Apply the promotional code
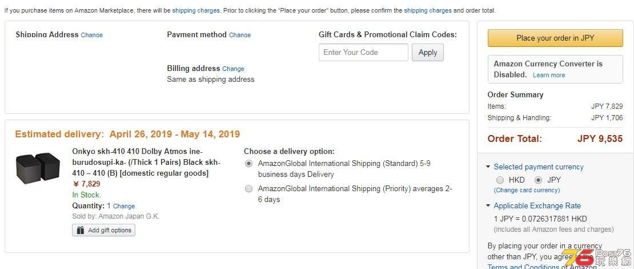 pyautogui.click(x=428, y=52)
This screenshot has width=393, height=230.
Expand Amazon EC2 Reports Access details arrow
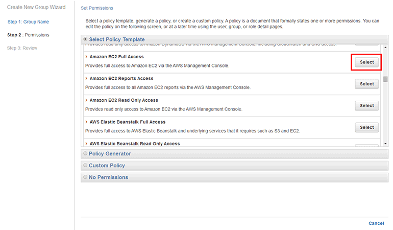86,79
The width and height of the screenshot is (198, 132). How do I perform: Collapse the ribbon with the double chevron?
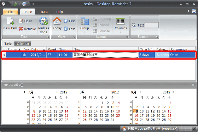(x=188, y=11)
□ □ □
▶ **Task statement**
Starting at the line that contains "This screenshot has width=393, height=230." and continuing through the end of the records, write those lines out again with "ribbon" swapped for "toolbar" and nothing else altered. Leave the pictures out.

▶ **Result of the task**
This screenshot has width=393, height=230.
Expand Amazon EC2 Reports Access details arrow
86,79
The width and height of the screenshot is (198, 132). How do I perform: Collapse the toolbar with the double chevron?
(x=188, y=11)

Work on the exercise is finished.